* _GIVEN RECORDS_
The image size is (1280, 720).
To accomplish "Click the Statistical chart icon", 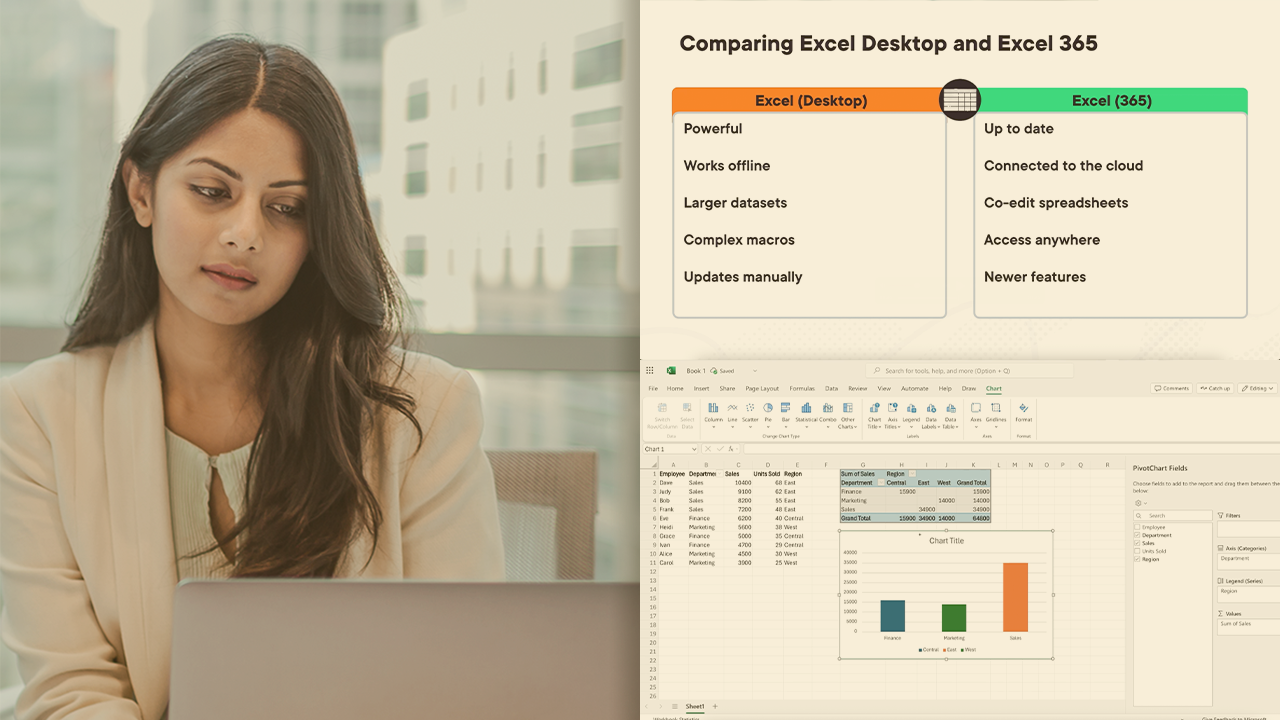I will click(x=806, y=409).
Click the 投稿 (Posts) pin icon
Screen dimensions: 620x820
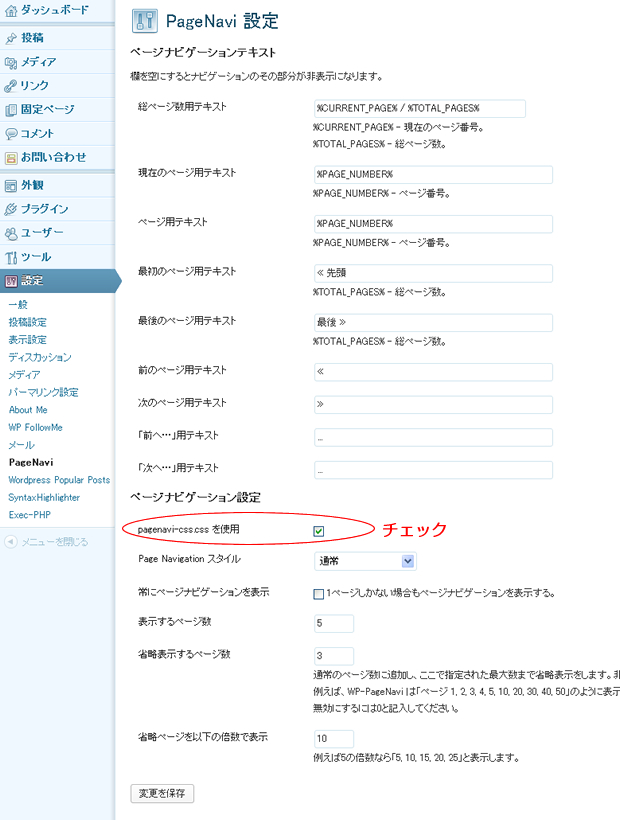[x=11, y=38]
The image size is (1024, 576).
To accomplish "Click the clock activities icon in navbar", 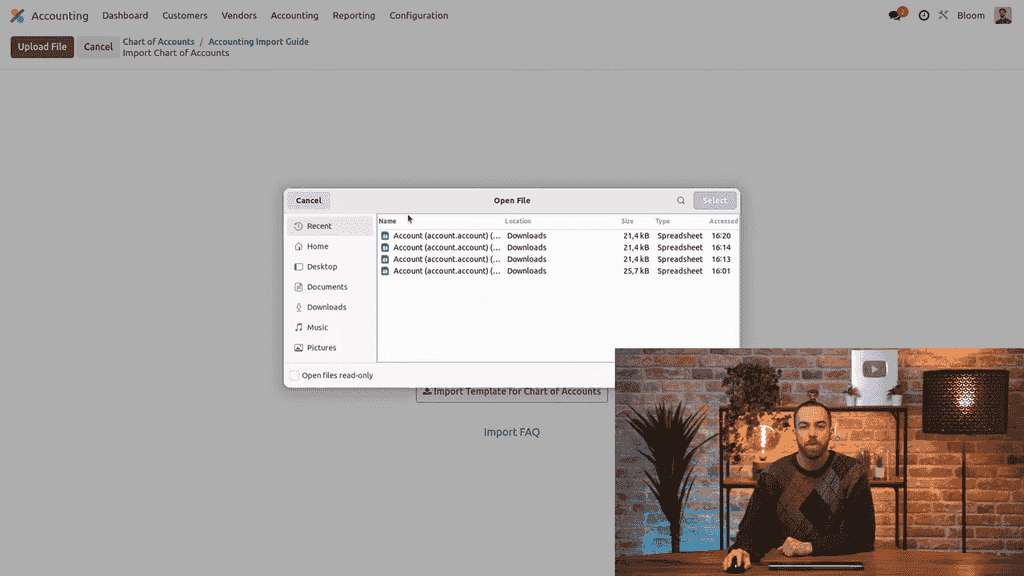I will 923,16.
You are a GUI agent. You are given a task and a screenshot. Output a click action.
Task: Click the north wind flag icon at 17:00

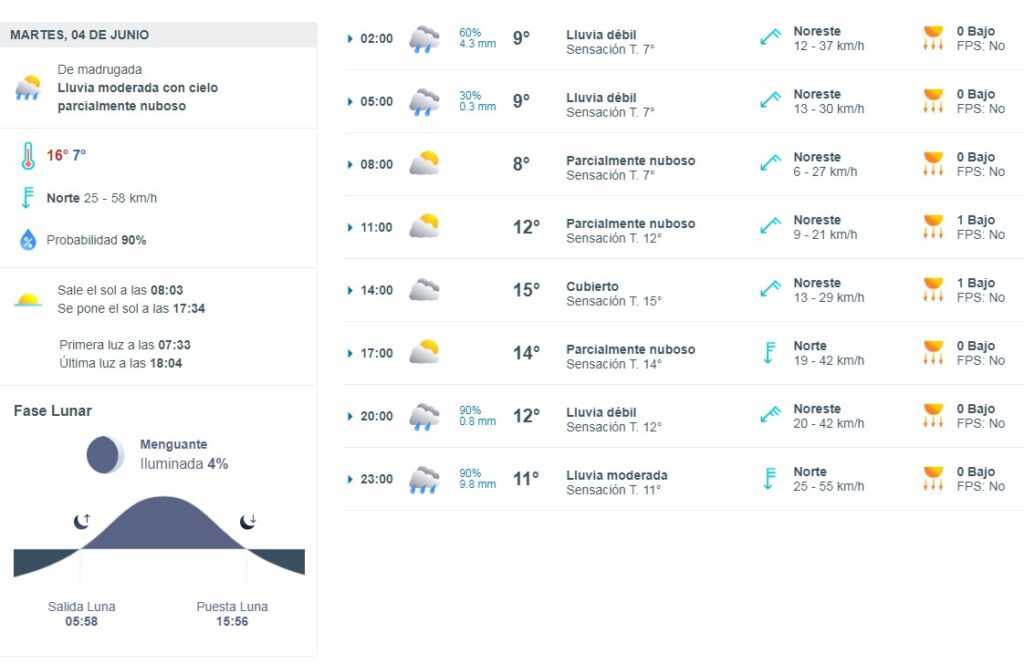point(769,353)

* _WHAT THE TASK REQUIRES_
Filter the lines above so that only those with the string "size" remain, then copy them.

* _ANSWER FOR THE TASK_
The image size is (1280, 720).
The image size is (1024, 576).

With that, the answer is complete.